■ Directions for this task ■
Each record is to be given again precisely as written.
+++ Entries supplied +++
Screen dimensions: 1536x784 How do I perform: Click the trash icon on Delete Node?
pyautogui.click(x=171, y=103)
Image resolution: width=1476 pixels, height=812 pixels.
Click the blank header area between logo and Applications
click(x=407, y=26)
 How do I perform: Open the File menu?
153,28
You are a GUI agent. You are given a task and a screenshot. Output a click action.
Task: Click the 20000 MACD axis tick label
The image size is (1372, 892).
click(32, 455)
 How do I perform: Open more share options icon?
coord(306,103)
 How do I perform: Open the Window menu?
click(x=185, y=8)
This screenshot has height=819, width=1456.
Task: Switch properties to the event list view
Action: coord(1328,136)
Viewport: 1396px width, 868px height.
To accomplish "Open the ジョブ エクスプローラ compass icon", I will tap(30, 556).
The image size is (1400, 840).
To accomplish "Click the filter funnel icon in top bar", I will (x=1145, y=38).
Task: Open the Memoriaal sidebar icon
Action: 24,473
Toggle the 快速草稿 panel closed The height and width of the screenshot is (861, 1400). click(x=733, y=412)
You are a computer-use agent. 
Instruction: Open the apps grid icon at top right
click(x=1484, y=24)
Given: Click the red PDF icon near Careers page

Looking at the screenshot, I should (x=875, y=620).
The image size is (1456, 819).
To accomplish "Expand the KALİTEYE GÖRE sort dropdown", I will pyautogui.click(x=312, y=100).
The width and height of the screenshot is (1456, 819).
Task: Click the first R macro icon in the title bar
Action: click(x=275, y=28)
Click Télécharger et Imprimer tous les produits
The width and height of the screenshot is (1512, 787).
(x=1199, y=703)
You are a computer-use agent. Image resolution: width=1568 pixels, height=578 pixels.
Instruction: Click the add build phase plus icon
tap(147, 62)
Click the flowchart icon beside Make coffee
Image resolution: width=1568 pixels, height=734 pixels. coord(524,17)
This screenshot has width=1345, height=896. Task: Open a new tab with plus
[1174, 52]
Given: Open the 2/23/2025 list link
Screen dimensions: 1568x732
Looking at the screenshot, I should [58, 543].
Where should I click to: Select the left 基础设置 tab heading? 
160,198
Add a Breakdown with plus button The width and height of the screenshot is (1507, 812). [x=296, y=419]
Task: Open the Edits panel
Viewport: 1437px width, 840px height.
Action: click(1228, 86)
+++
■ Written answer ■
Screen dimensions: 1536x784 How do I perform: Click the trash icon on Delete Node?
pyautogui.click(x=171, y=103)
Image resolution: width=1476 pixels, height=812 pixels.
Click the blank header area between logo and Applications
click(x=407, y=26)
 How do I perform: Open the File menu?
153,28
You are a GUI agent. You are given a task and a screenshot. Output a click action.
Task: Click the 20000 MACD axis tick label
The image size is (1372, 892).
click(32, 455)
 How do I perform: Open more share options icon?
coord(306,103)
 How do I perform: Open the Window menu?
click(x=185, y=8)
This screenshot has height=819, width=1456.
Task: Switch properties to the event list view
Action: coord(1328,136)
Viewport: 1396px width, 868px height.
To accomplish "Open the ジョブ エクスプローラ compass icon", I will tap(30, 556).
The image size is (1400, 840).
To accomplish "Click the filter funnel icon in top bar", I will (x=1145, y=38).
Task: Open the Memoriaal sidebar icon
Action: 24,473
Toggle the 快速草稿 panel closed The height and width of the screenshot is (861, 1400). click(x=733, y=412)
You are a computer-use agent. 
Instruction: Open the apps grid icon at top right
click(x=1484, y=24)
Given: Click the red PDF icon near Careers page

Looking at the screenshot, I should (x=875, y=620).
The image size is (1456, 819).
To accomplish "Expand the KALİTEYE GÖRE sort dropdown", I will pyautogui.click(x=312, y=100).
The width and height of the screenshot is (1456, 819).
Task: Click the first R macro icon in the title bar
Action: click(x=275, y=28)
Click Télécharger et Imprimer tous les produits
The width and height of the screenshot is (1512, 787).
(x=1199, y=703)
You are a computer-use agent. Image resolution: width=1568 pixels, height=578 pixels.
Instruction: Click the add build phase plus icon
tap(147, 62)
Click the flowchart icon beside Make coffee
Image resolution: width=1568 pixels, height=734 pixels. coord(524,17)
This screenshot has width=1345, height=896. Task: Open a new tab with plus
[1174, 52]
Given: Open the 2/23/2025 list link
Screen dimensions: 1568x732
Looking at the screenshot, I should [58, 543].
Where should I click to: Select the left 基础设置 tab heading? 
160,198
Add a Breakdown with plus button The width and height of the screenshot is (1507, 812). [x=296, y=419]
Task: Open the Edits panel
Viewport: 1437px width, 840px height.
Action: click(1228, 86)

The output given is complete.